You can’t see, smell, or taste radon, but it could be present at a dangerous level in your home. Radon is the leading cause of lung cancer deaths among non-smokers in America, and claims the lives of about 21,000 Americans each year. In fact, the EPA and the U.S. Surgeon General urge all Americans to protect their health by testing their homes, schools and other buildings for radon.
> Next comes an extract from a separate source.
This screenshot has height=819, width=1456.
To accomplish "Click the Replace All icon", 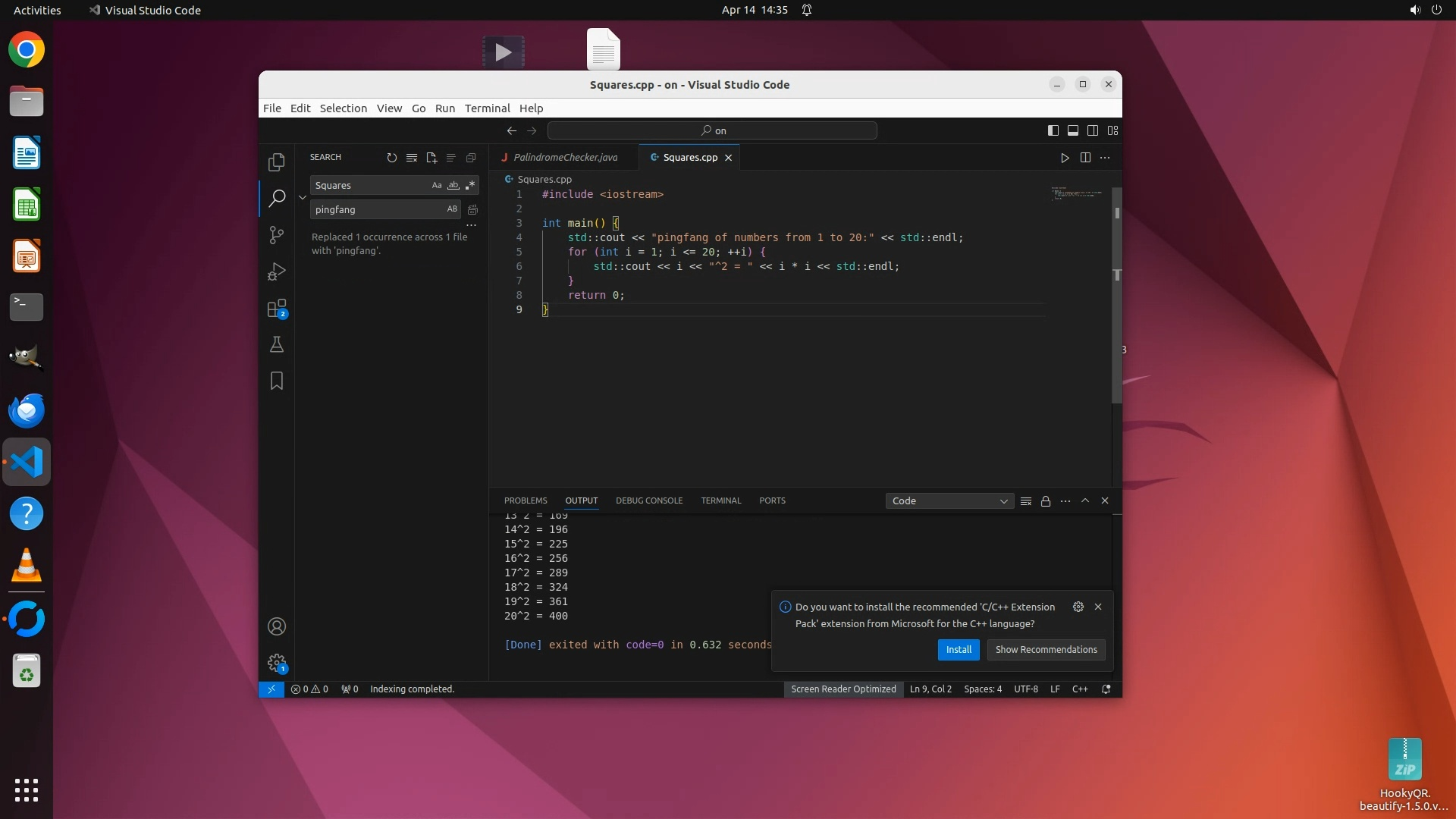I will pos(472,209).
Exposure to radon is a preventable health risk and testing radon levels in your home can help prevent unnecessary exposure. If a high radon level is detected in your home, you can take steps to fix the problem to protect yourself and your family.
Radon Gas: What is it?
Radon gas was discovered by two scientists a little over a century ago. It occurs naturally as radium, thorium, and uranium decay. It most often is found as a gas, but may also be present in water. It has a short half-life of less than four days, but since uranium and thorium are common radioactive minerals spread throughout the earth’s crust, radon is continually released into the environment.
What is Radon Testing?
Since health experts have uncovered this threat, they have developed radon testing of indoor air quality to identify a building’s level. There are two ways to test for the gas in the home: short-term testing and long-term testing. In a short-term test, a device is placed in the home to collect particles from the air for a limited period. There are several different types of devices used to collect the samples: charcoal canisters, alpha track detectors, electret ion detectors and continuous monitors.
The short-term may last a few days to a few months. Home test kits can be purchased at hardware stores, retail outlets or online. After the test period’s completion, the kits are then mailed to a laboratory for analysis. Certified inspectors can also be hired to homeowners to conduct the testing. Certifications may be obtained by the inspectors from the EPA or an individual state.
There is also long-term testing. This lasts longer than three months and employs either an alpha track detector or electric detector or a continuous monitor. This type of test may give a more accurate reading of gas levels, but the results may take up to a year to get back.
What are the implications of high radon gas levels?
Once the threat of the radioactive gas was identified in the 1980s, the EPA set guidelines for home owners on acceptable levels for it at 4 pCi/L. Yet, even if a structure has a gas level below this threshold, a person should not assume there is no threat to his or her health. A building with a low or moderate level of radioactive gas still has health implications for a homeowner to consider. As the EPA’s Citizens Guide states, “…Levels less than 4 pCi/L still pose a risk, and in many cases may be reduced.” That risk associated with high and even moderate levels of the gas is mainly the development of lung cancer. The 2016 EPA report estimates that exposure to substance causes 21,000 deaths a year in the United States.
What is Radon Mitigation?
Radon levels can be reduced in homes with some fairly simple methods. This is usually best accomplished through the installation of a radon mitigation system. Two basic types of systems are the suction device and the ventilation system. The suction device system is used when a home has a basement or is built directly on a concrete slab. This consists of suction pipes inserted into the floor slab or drain tiles surrounding the basement walls and using either an exhaust fan or passive air flow to remove the gas from the home.
The second type of mitigation system is the ventilation system used in houses with crawlspaces. This may be achieved by installing vents in the crawlspace walls, using fans to move air through the crawlspace, or covering the soil in the crawlspace with a sealant cover and removing the air that moves up through the soil through a pipe and exhaust fan system.
This gas is a serious health concern as a leading cause of lung cancer. Fortunately, homeowners can take steps to reduce levels of the gas if testing indicates high amounts.